Cushing’s disease, or hyperadrenocorticism (HAC), is an endocrine disorder that causes excessive production of the hormone cortisol, which is produced when the pituitary gland in the brain sends information to the adrenal glands in the abdomen. HAC can affect humans and cats, but it is most common in dogs. Here are four facts dog owners should know about Cushing’s disease.

#1: The signs of Cushing’s disease can mimic other conditions

Excess cortisol can cause dogs to show the following signs:

  • Increased appetite
  • Increased thirst and urination
  • Urinary tract infections
  • Excessive panting
  • Pot-bellied appearance
  • Lethargy
  • Weight gain
  • Symmetrical hair loss
  • Thin skin
  • Skin infections

#2: Tumors are the primary cause of Cushing’s disease

About 85% of dogs diagnosed with Cushing’s disease have a benign tumor on the pituitary gland, and 15% have adrenal gland tumors. The overuse of steroids causes some cases of Cushing’s. Female dogs are more prone to adrenal tumors than male dogs, and poodles, dachshunds, and Boston terriers are diagnosed with Cushing’s more than other dog breeds.

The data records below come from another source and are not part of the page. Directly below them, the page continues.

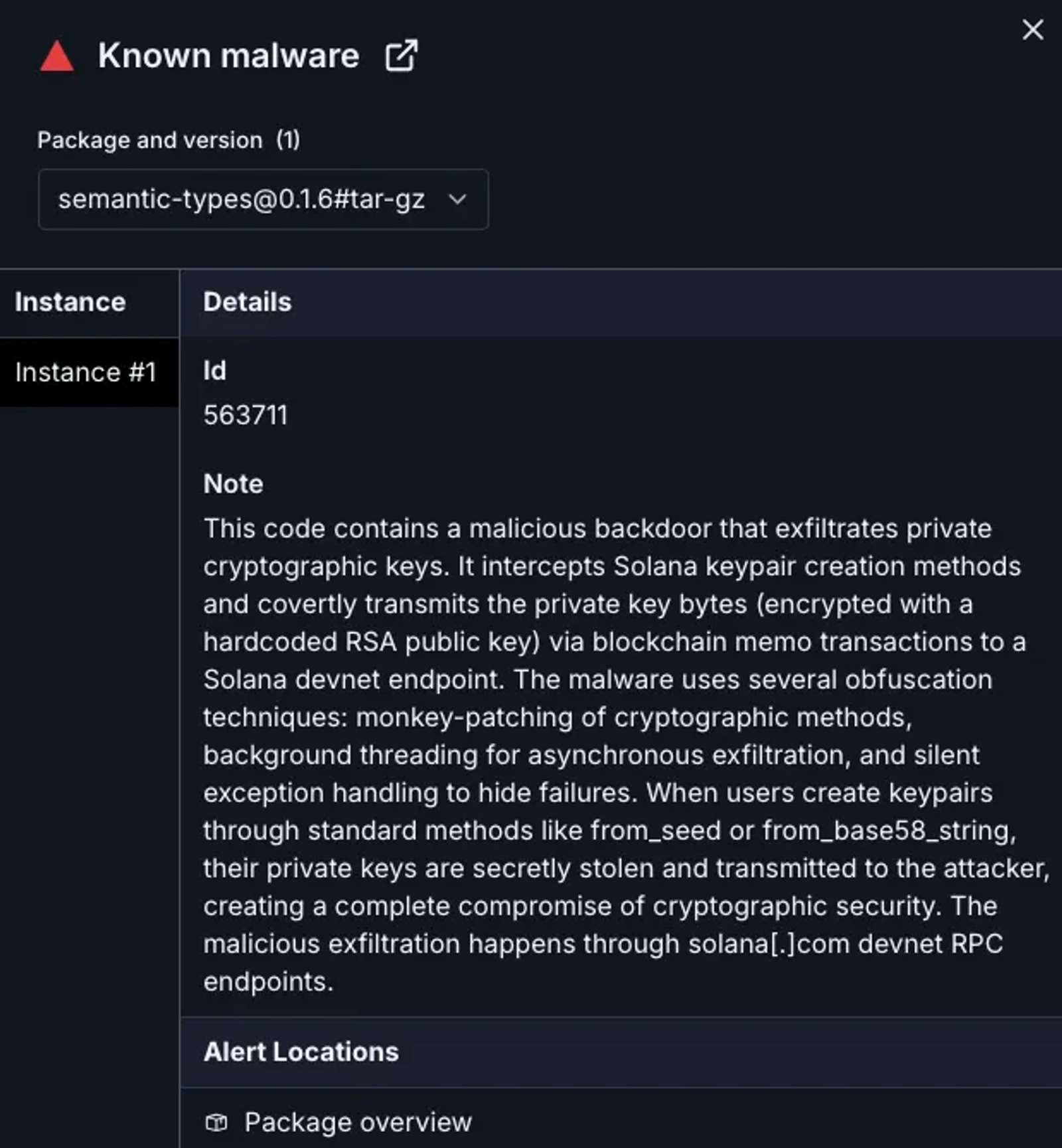Screen dimensions: 1062x1148
Task: Open the Package overview link
Action: click(x=358, y=1123)
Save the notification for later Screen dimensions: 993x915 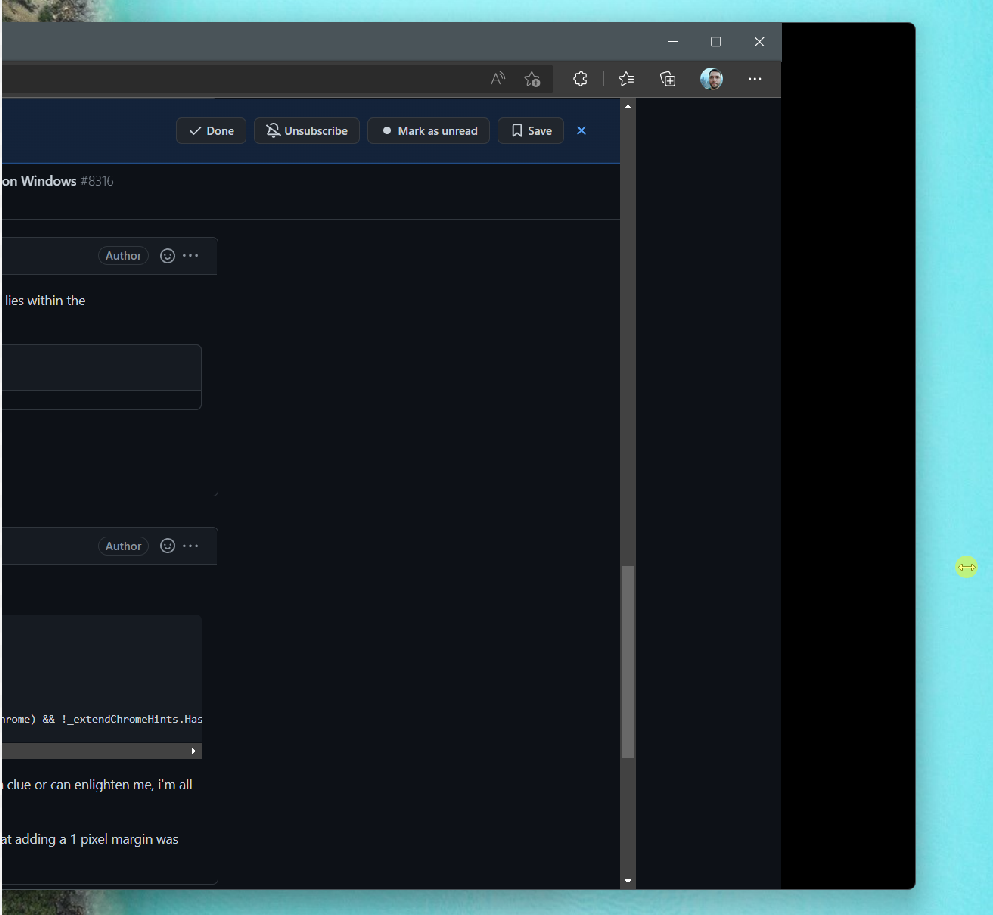click(x=530, y=130)

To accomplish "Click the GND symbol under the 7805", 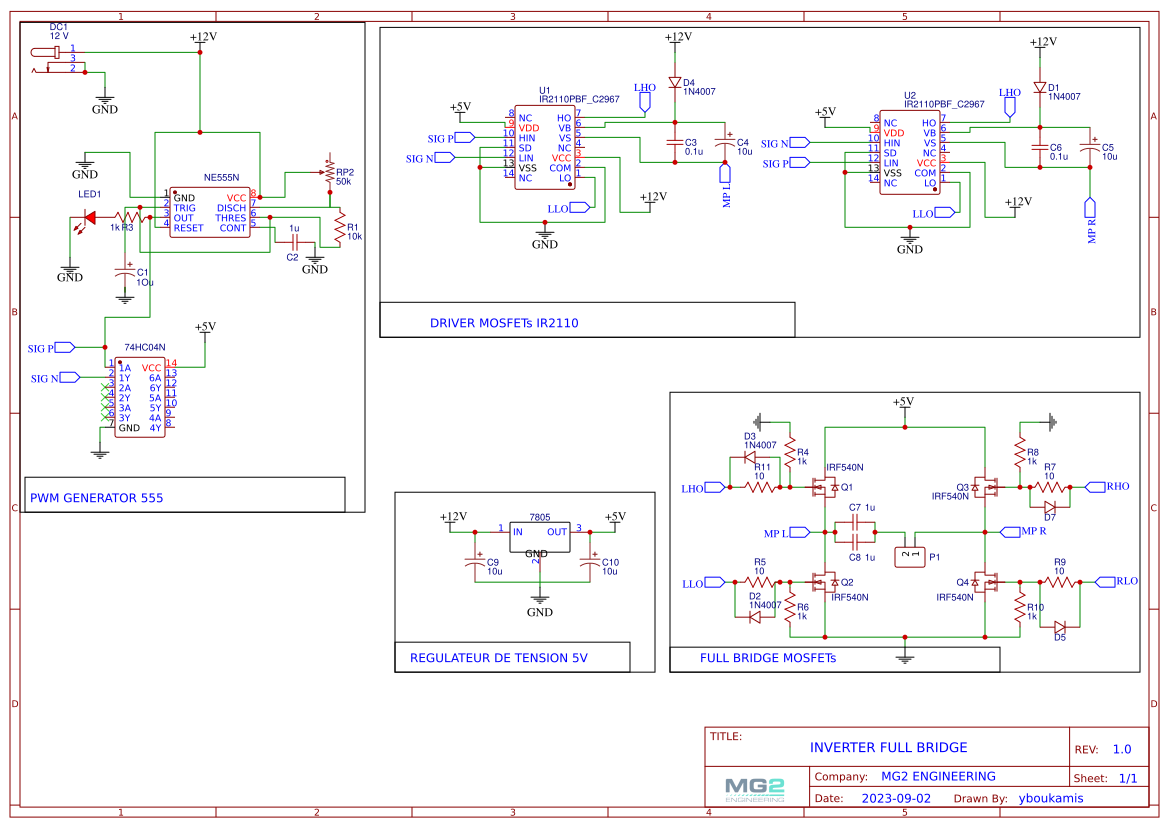I will click(540, 598).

#3: Diagnosing Cushing’s disease can be difficult

If your dog is exhibiting signs that may indicate Cushing’s disease, contact your veterinarian. A comprehensive physical exam will need to be done, along with various tests and obtaining the history of your pet. In some cases, an abdominal ultrasound or MRI may be needed. Diagnosing Cushing’s disease can take time, and the results of these tests may still be inconclusive. 

#4: Treatment of Cushing’s disease depends on the cause

When Cushing’s disease develops because of the overuse of steroids, your dog will need to be weaned off the steroid medication gradually. When the condition is pituitary- or adrenal-dependent, medical or surgical intervention will be necessary. We may recommend a daily oral medication to help decrease the amount of cortisol the body is producing. These medications, along with routine monitoring, can often control the disease for dogs with a small, benign pituitary tumor. Dogs with benign adrenal tumors can often be cured with surgery. Malignant tumors, however, carry a poor prognosis.